La speranza è che i cinquanta giorni di campagna referendaria siano utilizzati per spiegare e comprendere meglio su che cosa andiamo a votare. Togliendo dal campo argomenti apocalittici che creano danni all’immagine del Paese

Una campagna elettorale senza fine. Iniziata addirittura prima delle Amministrative del giugno scorso e destinata a durare fino a dicembre. I suoi effetti di paralisi sul sistema politico, parlamentare ed economico li ha illustrati bene Antonio Polito in un suo editoriale. Un’ulteriore riflessione meritano i toni che questa campagna ha assunto dal giorno in cui i cambiamenti costituzionali sono stati presentati come la «madre di tutte le riforme». Quella che avrebbe rivoluzionato il Paese e deciso il destino del governo e dell’attuale Presidente del Consiglio. Un voto su una riforma costituzionale imperfetta, con alcuni aspetti positivi e soluzioni a volte pasticciate (sul nuovo Senato, sul processo legislativo, sull’elezione del Presidente della Repubblica), si è trasformato così in una guerra di religione. Il merito è svanito in nome della battaglia politica per abbattere il nemico. La resa dei conti all’interno del Pd ne è la dimostrazione più evidente: scontro sulla leadership, odi personali e divisioni sull’identità futura del partito sono ormai un groviglio inestricabile.

Il risultato è la contrapposizione di due fronti variegati in cui le distinzioni classiche destra-sinistra, conservatori-progressisti sono completamente saltate. Da un lato combattono i custodi di una «Costituzione intoccabile», anche se nella storia repubblicana è stata toccata più volte. Al loro fianco chi chiede di votare «No» vagheggiando commissioni bicamerali o legislature costituenti.

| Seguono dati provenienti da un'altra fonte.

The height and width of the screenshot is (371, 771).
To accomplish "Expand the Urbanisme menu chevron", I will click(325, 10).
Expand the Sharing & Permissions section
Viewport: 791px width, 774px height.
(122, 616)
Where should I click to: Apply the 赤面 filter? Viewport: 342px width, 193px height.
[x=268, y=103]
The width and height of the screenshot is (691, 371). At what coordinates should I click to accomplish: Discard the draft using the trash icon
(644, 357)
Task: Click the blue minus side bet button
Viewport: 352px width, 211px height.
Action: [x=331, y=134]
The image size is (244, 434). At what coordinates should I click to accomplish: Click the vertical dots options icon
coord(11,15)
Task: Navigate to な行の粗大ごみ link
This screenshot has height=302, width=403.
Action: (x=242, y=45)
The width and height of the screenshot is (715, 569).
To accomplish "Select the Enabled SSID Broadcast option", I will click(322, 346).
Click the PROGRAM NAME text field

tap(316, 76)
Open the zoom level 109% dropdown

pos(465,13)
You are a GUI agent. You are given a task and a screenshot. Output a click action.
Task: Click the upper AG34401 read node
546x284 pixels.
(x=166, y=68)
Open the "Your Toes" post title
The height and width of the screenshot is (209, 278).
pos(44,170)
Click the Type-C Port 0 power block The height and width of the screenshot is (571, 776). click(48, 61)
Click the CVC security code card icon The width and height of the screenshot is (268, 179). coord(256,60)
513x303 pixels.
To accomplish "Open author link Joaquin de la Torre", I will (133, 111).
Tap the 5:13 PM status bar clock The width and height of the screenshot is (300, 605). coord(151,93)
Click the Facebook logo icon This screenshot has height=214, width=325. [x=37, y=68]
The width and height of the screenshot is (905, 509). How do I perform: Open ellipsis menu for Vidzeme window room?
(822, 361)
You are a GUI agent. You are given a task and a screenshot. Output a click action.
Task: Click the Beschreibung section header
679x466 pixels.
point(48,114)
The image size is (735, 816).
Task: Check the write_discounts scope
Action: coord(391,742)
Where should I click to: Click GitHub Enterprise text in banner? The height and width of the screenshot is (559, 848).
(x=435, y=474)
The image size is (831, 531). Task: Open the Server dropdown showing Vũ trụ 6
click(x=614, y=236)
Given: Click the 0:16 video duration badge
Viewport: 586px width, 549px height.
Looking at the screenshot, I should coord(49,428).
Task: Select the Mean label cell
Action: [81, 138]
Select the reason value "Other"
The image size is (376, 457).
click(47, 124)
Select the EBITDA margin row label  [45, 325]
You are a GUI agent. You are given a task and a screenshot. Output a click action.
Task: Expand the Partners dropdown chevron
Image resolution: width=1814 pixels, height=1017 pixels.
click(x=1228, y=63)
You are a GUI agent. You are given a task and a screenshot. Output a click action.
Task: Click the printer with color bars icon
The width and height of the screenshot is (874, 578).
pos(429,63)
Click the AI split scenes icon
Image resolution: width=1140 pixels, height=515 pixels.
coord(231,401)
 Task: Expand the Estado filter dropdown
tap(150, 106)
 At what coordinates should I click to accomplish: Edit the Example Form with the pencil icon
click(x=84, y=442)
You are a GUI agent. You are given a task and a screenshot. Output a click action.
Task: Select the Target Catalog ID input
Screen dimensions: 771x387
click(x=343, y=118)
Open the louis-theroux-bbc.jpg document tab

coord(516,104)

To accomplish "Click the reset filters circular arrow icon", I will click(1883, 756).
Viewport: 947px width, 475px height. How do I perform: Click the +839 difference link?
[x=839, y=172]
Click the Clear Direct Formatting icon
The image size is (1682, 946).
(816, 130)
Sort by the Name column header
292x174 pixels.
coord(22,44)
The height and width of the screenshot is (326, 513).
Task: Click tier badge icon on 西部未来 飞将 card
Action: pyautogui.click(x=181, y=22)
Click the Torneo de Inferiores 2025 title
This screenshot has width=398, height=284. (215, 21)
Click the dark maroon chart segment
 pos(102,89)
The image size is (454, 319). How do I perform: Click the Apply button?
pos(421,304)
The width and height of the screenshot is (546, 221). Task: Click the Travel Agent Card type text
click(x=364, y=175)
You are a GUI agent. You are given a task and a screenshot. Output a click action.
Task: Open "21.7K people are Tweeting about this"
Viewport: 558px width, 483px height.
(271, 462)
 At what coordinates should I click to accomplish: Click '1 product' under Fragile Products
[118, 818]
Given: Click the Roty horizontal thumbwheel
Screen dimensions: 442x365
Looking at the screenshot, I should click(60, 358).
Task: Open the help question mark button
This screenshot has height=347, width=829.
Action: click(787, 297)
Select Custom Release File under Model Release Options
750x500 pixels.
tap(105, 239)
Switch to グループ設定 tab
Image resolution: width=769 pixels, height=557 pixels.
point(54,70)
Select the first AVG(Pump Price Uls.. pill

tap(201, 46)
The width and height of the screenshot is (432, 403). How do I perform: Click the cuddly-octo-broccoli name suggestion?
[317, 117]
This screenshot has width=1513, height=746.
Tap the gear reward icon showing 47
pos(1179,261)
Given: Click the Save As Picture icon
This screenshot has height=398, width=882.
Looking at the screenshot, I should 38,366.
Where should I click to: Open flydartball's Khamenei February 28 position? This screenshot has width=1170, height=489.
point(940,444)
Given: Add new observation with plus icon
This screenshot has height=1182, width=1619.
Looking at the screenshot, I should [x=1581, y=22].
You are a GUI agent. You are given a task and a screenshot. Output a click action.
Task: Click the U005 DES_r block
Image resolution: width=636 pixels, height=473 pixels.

Credo sia chiaro che, vista la lentezza della politica italiana, se la riforma sarà bocciata ci vorrà molto tempo prima che qualcosa di diverso si rimetta in moto. Come è altrettanto chiaro che questa revisione costituzionale non porterà a una dittatura dell’esecutivo azzerando il bilanciamento tra i poteri dello Stato. Sull’altro fronte c’è chi afferma che senza il «Sì» il Paese si paralizzerà: dal 4 dicembre ogni riforma diventerà impossibile. Un «giudizio di Dio» sul destino dell’Italia. Autorevoli personalità del giornalismo e dell’establishment internazionale hanno avallato una tesi così spericolata.

Anche in questo caso la battaglia di fazione oscura i fatti e la ragionevolezza. Con la Costituzione del dopoguerra abbiamo affrontato la ricostruzione, accompagnato il boom economico degli Anni 60, affrontato l’impresa dell’entrata nell’euro. Sono state votate leggi importanti che hanno cambiato nel profondo la nostra società. Certamente la vittoria del «No» impedirebbe una migliore divisione dei poteri tra Stato e Regioni. Ma l’assenza o il rinvio di riforme decisive (su tasse, burocrazia, tempi e modi della giustizia, ricerca, investimenti sulla formazione) pesano certamente di più nella mancata modernizzazione dell’Italia.
Allora la speranza, a questo punto flebile, è che i cinquanta giorni di campagna referendaria siano utilizzati per spiegare e comprendere meglio su che cosa andiamo a votare. Togliendo dal campo argomenti apocalittici che infiammano le platee ma creano danni all’immagine del Paese. E permettono, tra l’altro, a qualche speculatore di guadagnare su mercati in costante fibrillazione. Dopo il 4 dicembre non arriverà la dittatura e non ci sarà la fine del mondo. Gli italiani devono giudicare una riforma, punto. Il «Corriere» continuerà a fare la sua parte per aiutare i lettori a decidere con libertà e consapevolezza.